DOCUMENT SECTION START

The first symptom of breast cancer that most women notice is a new lump or mass (although most breast lumps are not cancer) or an area of thickened tissue or swelling near your breast or under your arm. Other possible symptoms may include
- Changes in the size or shape of your breast
- Nipple or breast pain, tenderness, or aching
- Nipple discharge (often bloody) in one breast
- Nipple retraction, where the nipple turns inward or pulls back into the breast
- Changes in the texture of the skin of your breast, areola, or nipple, such as itching or scaliness (like eczema)
- Changes in the appearance of the skin of your breast, areola, or nipple, such as dimpling, puckering, or changes in colour
While these symptoms can be caused by various health conditions if you experience any of these symptoms it is important to visit a doctor.
Imaging and biopsy techniques
The first test pregnant women have is an ultrasound scan that uses sound waves to look inside the breast. Mammograms (an X-ray picture of the breast) are generally safe and effective for detecting breast cancer during pregnancy. If a mammogram is needed, a lead shield is used to protect the baby from radiation.
While, CT (Computerized Tomography) scans, bone scans, and PET (Positron Emission Tomography) scans are not recommended for pregnant patients due to radiation exposure. MRI (Magnetic resonance imaging), a radiation-free imaging technique, is also not recommended during pregnancy due to the potentially harmful effects of the contrast material used (gadolinium). Gadolinium can cross the placenta and cause fetal abnormalities in lab animals, posing a potential risk to the developing baby.
A biopsy is the definitive diagnostic procedure used to ascertain whether the suspicious area is cancerous or not. There are different types of biopsis. The core-needle biopsy is the most commonly performed biopsy during pregnancy. It uses a slightly wider needle (compared to fine needle aspiration) to remove a small amount of suspicious breast tissue. Local anaesthesia is given to numb the breast during the procedure.
In cases where core biopsy results are inconclusive, a surgical biopsy is done to remove a tissue sample or the entire lump under local or general anaesthesia. Surgical biopsy is particularly useful for deep-seated lumps Waiting for biopsy results can be an emotionally difficult time. However, pregnant women can take comfort in knowing their doctor will be there to provide support and guidance.
Breast cancer treatment is possible during pregnancy and should be carefully planned and discussed by a team of medical experts to determine the optimal treatment approach.

DOCUMENT SECTION END
STORED DATA START

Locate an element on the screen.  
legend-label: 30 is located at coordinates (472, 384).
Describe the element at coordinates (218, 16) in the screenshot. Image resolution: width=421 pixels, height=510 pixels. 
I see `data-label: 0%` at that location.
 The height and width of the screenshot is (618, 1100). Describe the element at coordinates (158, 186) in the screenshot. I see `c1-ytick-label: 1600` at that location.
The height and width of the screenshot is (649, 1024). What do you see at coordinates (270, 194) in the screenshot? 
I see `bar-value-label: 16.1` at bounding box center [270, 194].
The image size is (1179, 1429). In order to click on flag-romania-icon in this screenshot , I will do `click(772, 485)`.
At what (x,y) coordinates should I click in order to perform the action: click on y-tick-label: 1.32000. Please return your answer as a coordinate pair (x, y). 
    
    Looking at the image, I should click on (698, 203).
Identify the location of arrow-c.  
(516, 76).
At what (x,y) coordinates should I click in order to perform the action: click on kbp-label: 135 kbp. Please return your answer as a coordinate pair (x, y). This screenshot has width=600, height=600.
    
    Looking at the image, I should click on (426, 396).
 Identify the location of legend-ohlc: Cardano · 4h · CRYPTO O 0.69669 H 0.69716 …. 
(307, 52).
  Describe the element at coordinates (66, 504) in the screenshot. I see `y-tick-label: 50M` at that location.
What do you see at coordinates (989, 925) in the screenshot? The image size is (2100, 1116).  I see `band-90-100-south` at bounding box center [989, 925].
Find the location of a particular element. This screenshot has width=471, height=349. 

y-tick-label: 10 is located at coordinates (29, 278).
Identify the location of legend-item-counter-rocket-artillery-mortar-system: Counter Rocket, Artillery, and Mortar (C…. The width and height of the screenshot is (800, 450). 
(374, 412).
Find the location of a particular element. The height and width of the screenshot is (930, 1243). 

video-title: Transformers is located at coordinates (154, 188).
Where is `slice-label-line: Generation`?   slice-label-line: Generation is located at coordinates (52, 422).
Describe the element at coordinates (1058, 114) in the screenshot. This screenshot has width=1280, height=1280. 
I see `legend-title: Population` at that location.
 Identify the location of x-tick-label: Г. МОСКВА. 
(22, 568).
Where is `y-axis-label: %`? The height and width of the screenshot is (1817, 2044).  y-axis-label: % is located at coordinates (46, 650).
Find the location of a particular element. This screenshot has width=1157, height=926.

STORED DATA END

YOUR OBJECTIVE.
Answer these from the breast cancer text:
(a) What is the first test pregnant women have?
(b) Which contrast material makes MRI not recommended during pregnancy?
(c) Which biopsy is most commonly performed during pregnancy?
The listing was taken from a different source than the text.

ANSWER TO THIS TASK.
(a) An ultrasound scan that uses sound waves to look inside the breast.
(b) Gadolinium.
(c) The core-needle biopsy.